La truffa elettorale
Le organizzazioni della società civile parlano “delle elezioni più fraudolente di sempre”. Il 15 ottobre, giorno delle elezioni politiche in Mozambico, era l’opportunità per il paese di dimostrare, prima di tutto a se stesso, a che punto era il processo democratico e, soprattutto, se era davvero pronto per la pace. Invece, si è rivelato un’ennesima opportunità fallita, con responsabilità pesantissime del Frelimo, che ha affossato in un solo colpo il terzo accordo di pace in pochi anni. La truffa era già stata organizzata mesi prima, comprando i voti dei poveri regalando magliette, cappelli, bici e moto... Si sono ricattati gli anziani con la minaccia di ritirare loro il sussidio di anzianità, negando le credenziali a 3.200 osservatori della società civile, molti dei quali proposti dalla chiesa.
Proprio la chiesa è stata soggetto attivo nel processo di osservazione elettorale attraverso le commissioni di Giustizia e Pace.

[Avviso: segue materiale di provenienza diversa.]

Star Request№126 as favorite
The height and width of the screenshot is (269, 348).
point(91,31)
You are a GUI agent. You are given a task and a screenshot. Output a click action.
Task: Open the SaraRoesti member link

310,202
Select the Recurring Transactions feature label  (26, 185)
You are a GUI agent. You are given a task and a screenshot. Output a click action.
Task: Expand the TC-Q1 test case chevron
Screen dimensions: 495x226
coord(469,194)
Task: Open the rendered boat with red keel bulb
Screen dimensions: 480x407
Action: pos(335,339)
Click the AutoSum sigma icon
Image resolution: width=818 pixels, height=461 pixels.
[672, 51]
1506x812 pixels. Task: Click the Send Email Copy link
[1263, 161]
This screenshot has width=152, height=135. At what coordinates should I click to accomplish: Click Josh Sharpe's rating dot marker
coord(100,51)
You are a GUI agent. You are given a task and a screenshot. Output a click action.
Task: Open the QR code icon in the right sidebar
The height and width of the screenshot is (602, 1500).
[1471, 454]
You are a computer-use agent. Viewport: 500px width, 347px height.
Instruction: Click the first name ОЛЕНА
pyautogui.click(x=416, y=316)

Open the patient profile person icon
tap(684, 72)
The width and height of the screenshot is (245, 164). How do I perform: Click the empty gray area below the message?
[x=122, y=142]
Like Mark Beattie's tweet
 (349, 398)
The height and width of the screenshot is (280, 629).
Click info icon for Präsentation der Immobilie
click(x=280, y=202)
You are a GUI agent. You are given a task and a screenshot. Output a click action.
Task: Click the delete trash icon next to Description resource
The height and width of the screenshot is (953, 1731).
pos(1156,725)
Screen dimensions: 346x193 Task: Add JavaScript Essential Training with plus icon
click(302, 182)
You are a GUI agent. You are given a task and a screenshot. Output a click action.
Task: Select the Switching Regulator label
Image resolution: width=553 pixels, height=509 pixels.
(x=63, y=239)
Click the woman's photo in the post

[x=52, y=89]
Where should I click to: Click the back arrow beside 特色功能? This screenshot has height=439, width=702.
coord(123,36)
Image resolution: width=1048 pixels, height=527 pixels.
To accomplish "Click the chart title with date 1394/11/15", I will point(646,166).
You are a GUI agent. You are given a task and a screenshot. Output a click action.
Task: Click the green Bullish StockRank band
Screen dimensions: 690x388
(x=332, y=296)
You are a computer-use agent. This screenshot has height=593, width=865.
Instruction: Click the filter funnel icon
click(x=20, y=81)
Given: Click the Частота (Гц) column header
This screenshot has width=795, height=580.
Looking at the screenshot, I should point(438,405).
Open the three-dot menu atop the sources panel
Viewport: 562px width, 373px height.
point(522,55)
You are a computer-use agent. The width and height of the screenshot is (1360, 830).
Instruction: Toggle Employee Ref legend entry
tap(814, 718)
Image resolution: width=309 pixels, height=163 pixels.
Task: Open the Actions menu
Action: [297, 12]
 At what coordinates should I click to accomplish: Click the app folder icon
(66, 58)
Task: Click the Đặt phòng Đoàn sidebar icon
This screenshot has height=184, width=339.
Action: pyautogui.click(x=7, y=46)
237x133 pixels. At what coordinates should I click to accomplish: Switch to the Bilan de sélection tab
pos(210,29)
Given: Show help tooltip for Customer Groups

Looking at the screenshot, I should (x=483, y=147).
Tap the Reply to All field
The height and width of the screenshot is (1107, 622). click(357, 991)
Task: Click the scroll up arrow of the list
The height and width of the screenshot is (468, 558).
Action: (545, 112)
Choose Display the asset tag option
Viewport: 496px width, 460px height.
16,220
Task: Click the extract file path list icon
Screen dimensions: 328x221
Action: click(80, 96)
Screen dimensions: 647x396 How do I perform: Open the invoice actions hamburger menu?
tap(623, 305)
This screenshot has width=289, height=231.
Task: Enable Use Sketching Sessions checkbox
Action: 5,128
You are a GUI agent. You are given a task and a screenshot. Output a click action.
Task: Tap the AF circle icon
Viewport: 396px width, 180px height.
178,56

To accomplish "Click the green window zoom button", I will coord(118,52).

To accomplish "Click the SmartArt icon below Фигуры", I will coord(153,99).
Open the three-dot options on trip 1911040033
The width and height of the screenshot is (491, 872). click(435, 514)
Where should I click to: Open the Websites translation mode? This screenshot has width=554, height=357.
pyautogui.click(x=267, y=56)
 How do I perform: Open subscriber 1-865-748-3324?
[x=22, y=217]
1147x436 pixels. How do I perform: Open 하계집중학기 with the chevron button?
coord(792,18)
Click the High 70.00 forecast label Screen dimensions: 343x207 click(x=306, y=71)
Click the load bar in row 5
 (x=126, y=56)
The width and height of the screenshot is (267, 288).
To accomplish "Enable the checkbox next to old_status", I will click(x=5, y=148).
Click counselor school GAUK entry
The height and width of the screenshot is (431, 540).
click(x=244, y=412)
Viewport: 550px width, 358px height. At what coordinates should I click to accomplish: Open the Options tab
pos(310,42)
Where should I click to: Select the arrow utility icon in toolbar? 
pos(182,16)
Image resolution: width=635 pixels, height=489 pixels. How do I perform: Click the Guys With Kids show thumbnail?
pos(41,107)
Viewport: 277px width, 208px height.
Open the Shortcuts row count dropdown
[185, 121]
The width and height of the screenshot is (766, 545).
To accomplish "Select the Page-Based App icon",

Qui a Chemba, ho coordinato il lavoro di quattro osservatori che hanno accompagnato le fasi di censimento elettorale e di campagna elettorale. Nel nostro distretto è successo quello che si è verificato in tutto il territorio nazionale: elettori che entravano nel seggio con decine di schede già votate a favore del Frelimo, urne elettorali scambiate prima della fase di spoglio, elettori dell’opposizione i cui nomi non comparivano nelle liste. Così, dopo le intimidazioni, ecco la frode sistematica. Il Frelimo vince col 73%, si impone in tutte le 12 regioni del paese e, di fatto, annulla l’opposizione in parlamento. Così, la pace continua a essere lontana in questo angolo di Africa.